Okri often describes his relationship to England as complicated and painful. It is a place where he attended college and read his literary heroes, but it also a place where he was forced out of school for lack of funds and was compelled to live on the street. Even more recently, Okri has criticized England for failing to recognize its literary geniuses and thereby suffering as a nation. Is this Okri’s confession that he, too, is a British author, unrecognized by his adopted homeland? What does this identification mean for the literary critic studying African writing? Who is authorized to decide in which canon a black European author resides? How do we write critically and truthfully of the experiences of these authors if their identities are thus hybridized? Do they force us to create a paradigm of reading which transcends the confines of nationality? Or do they in fact reinforce the need to understand the complicated national identification(s) of the authors we read?
Comparative Methodologies
In my work reading Okri and others, I study the traumatic impact of the slave trade as it is revealed through alternative forms of communication such as dreams, bodily illness, gossip, and metaphor. In order to understand authors such as Okri, I am forced to interact with their residence and interest in Europe which necessitates reading trauma through a more trans-Atlantic lens. Ama Ata Aidoo, a Ghanaian author who wrote about the trade, makes explicit comparisons between Africa and Europe, particularly concerning the trauma of the slave trade as it relates to the trauma of the Holocaust. Increasingly, scholars of the slave trade look to the research on the Holocaust for models to understand the pain and silence that accompanies traumatic memory. Is this line of inquiry productive? Can we use a relatively recent event such as the Holocaust to read a temporally distant historical event such as the slave trade? I am interested in discussing the merits of such a comparative methodology.

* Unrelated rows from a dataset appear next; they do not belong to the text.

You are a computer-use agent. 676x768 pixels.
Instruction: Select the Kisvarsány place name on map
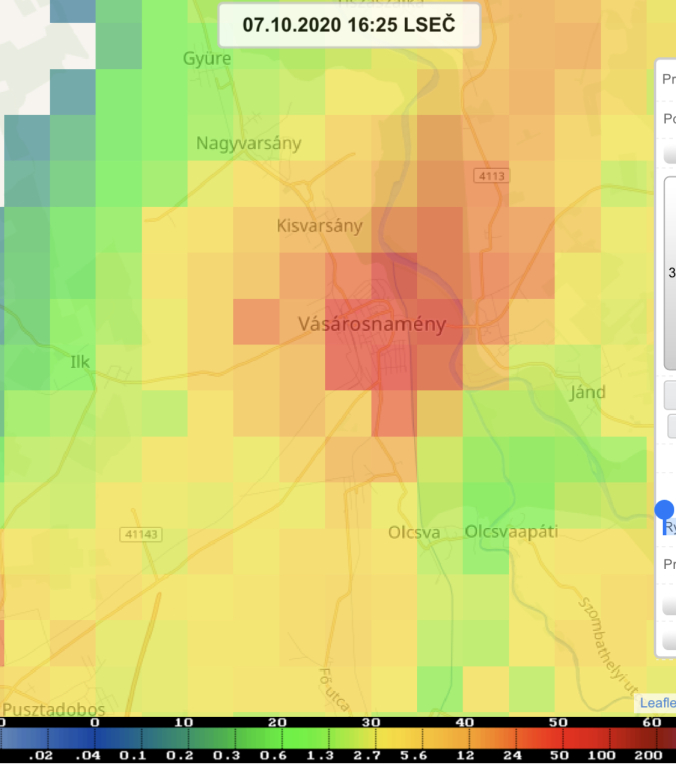coord(319,226)
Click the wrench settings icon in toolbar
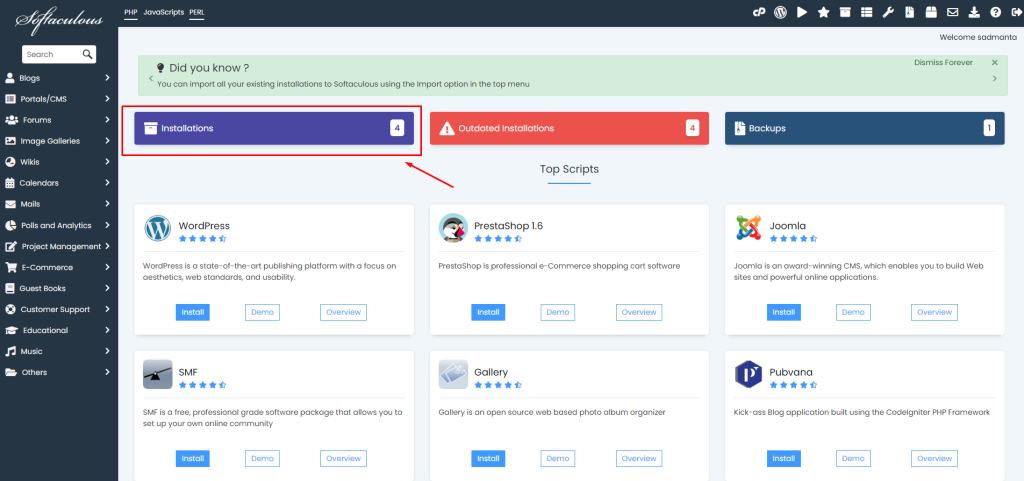This screenshot has height=481, width=1024. coord(887,12)
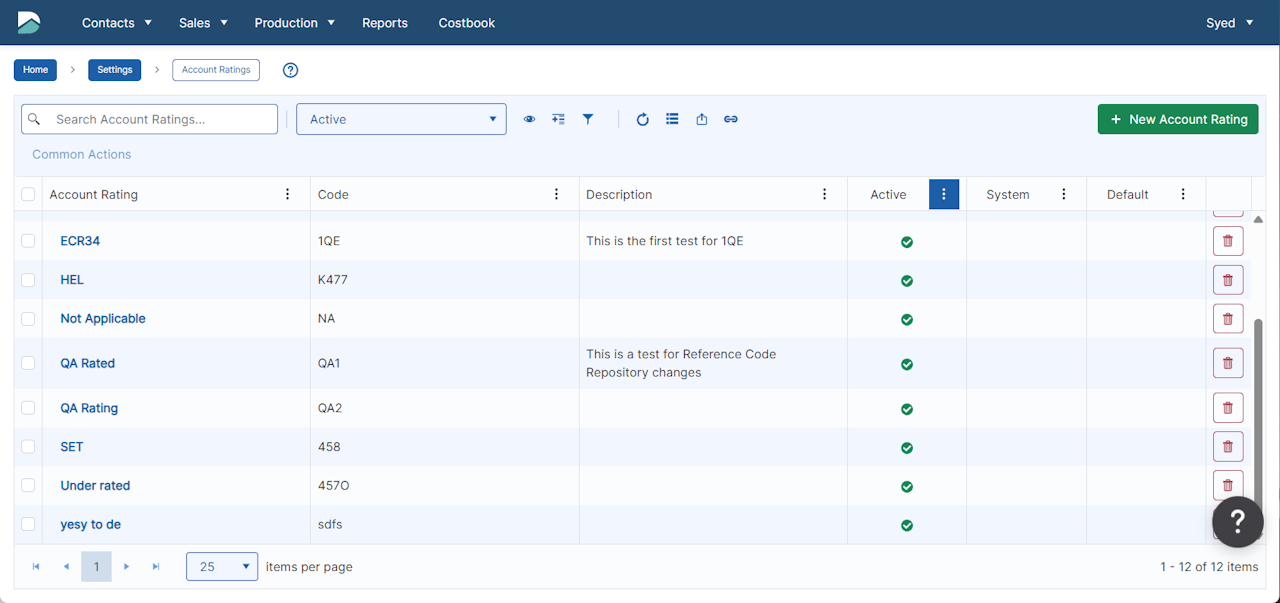Tick the select-all checkbox in header

(x=28, y=194)
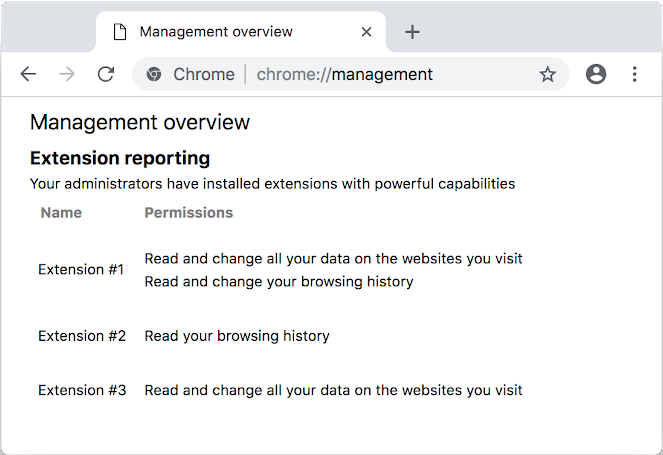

The BEST workshop will provide a forum through which we can discuss the trends in recent scholarship regarding hybrid identities and hybrid methodologies. Though much more research is being conducted regarding African and European historical involvement in the slave trade, it is often overlooked because of North America’s somewhat overwhelming (academic and popular) concern with unmasking the slave trade in its own nation. This conference’s intersection of European and African interests allows a new light to shine on a history which is complicated to tell and to uncover. Participating in this conference will allow me the opportunity to discuss the implications of discussing Africa through the perspectives of transatlantic authors and transatlantic histories.